→ Document segment
++++++++++

Introduction 1
Bazel is an open-source build/test framework similar to Maven, Make, and Gradle.
It features:
- Human-readable, high-level build language
- Fast and reliable via caching
- Scalable
- Extensible for other language or framework
This post is a reading notes about the official documentation on Bazel version 3.4.0. You can skip these intros and jump directly to the sample repo to get started.
Bazel Setup
Follow the instructions here to install the latest release for your system.
Concepts
In general, Bazel builds software from source code organized in a directory called a workspace.
Source files in the workspace are organized in a nested hierarchy of packages.
Each package is a directory containing a set of related source files + one BUILD file for that package.
A simple example of a C++ project structure for one package is shown below:
.
├── README.md
├── WORKSPACE
└── main
├── BUILD
└── hello-world.cc
Workspace
A workspace is a directory containing your source files and symbolic links to other directories that contain the build output.
Have a look at the following project structure after bazel built the target:
.
├── README.md
├── WORKSPACE
├── bazel-bin -> /private/var/tmp/_bazel_mxin/a122b7b4d9e8cf33d3804073143b4e06/execroot/__main__/bazel-out/darwin-fastbuild/bin
├── bazel-out -> /private/var/tmp/_bazel_mxin/a122b7b4d9e8cf33d3804073143b4e06/execroot/__main__/bazel-out
├── bazel-stage1 -> /private/var/tmp/_bazel_mxin/a122b7b4d9e8cf33d3804073143b4e06/execroot/__main__
├── bazel-testlogs -> /private/var/tmp/_bazel_mxin/a122b7b4d9e8cf33d3804073143b4e06/execroot/__main__/bazel-out/darwin-fastbuild/testlogs
└── main
├── BUILD
└── hello-world.cc
Note the new symbolic links created from that build.
Bazel identify a directory as a workspace root by searching for a file named WORKSPACE
or WORKSPACE.bazel
. It may be empty or may contain references to external dependencies required to build the outputs. If both WORKSPACE
and WORKSPACE.bazel
exist, Bazel will ignore the WORKSPACE
file.
If there’s another subdirectory under the workspace root and it contains a file called WORKSPACE, Bazel simply ignores them. In other words, Bazel does not support nested workspaces.
Packages
As mentioned earlier, source files usually organized in nested hierarchy called packages.
Conceptually, a package is
- the primary unit of code organization in a repository
- a collection of logically related files
- a specification of the dependencies among these files
In reality (ps: joking), it is a subdirectory containing a BUILD
or BUILD.bazel
file beneath the workspace root. A package includes all files + all subdirectories beneath the package root, except those themselves contain a BUILD
(or BUILD.bazel
), which become subpackages in this case.

++++++++++

→ Given request A
Name the four symbolic links that the Bazel introduction shows in the workspace after the target is built.
→ Given request B
According to the Bazel introduction, what does Bazel do when both WORKSPACE and WORKSPACE.bazel exist?

→ Provided data
++++++++++

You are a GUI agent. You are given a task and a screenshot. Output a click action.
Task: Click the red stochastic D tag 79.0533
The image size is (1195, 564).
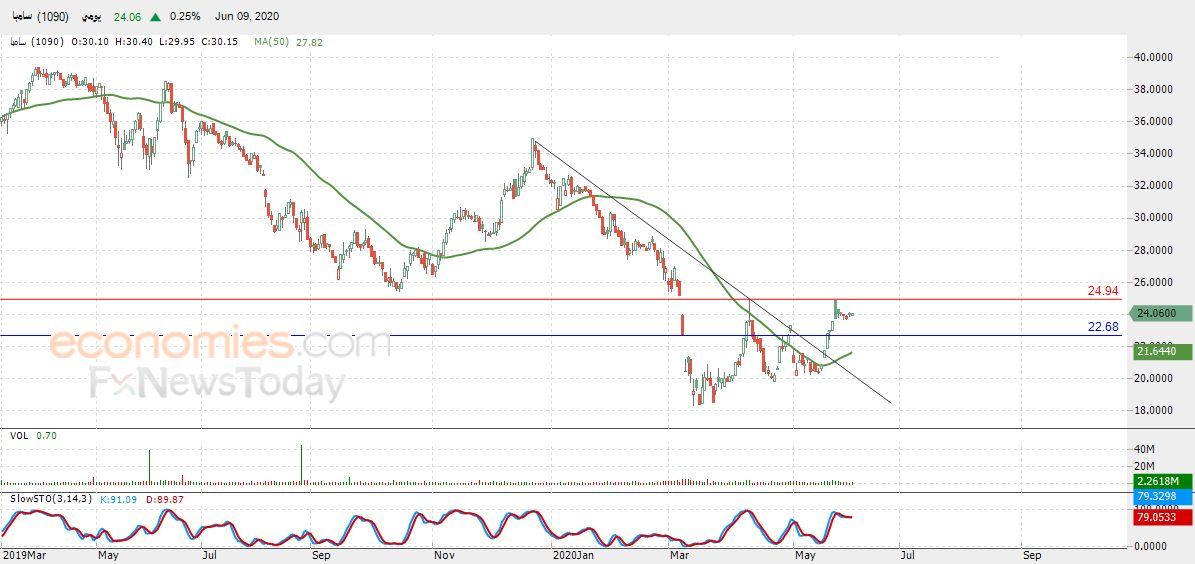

++++++++++

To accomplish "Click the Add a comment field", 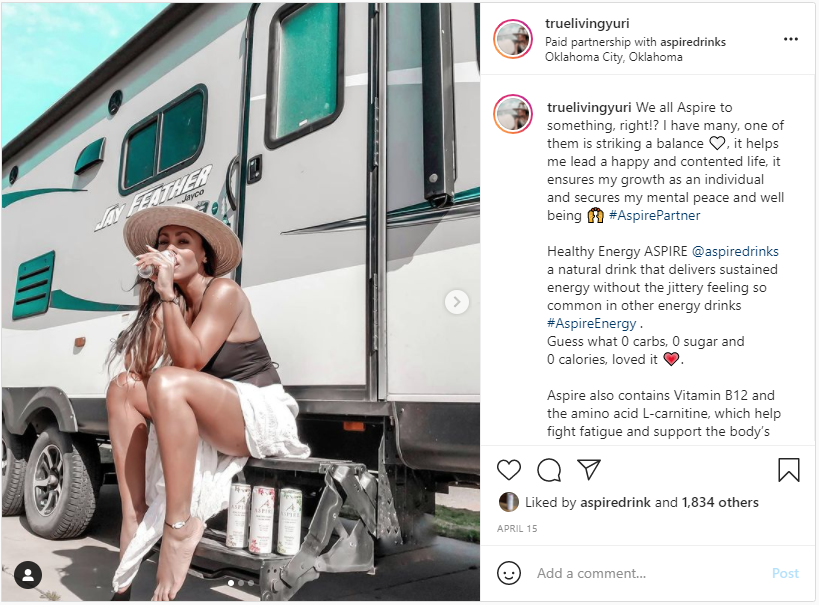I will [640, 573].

++++++++++

→ Task result A
bazel-bin, bazel-out, bazel-stage1, bazel-testlogs

→ Task result B
It ignores the WORKSPACE file.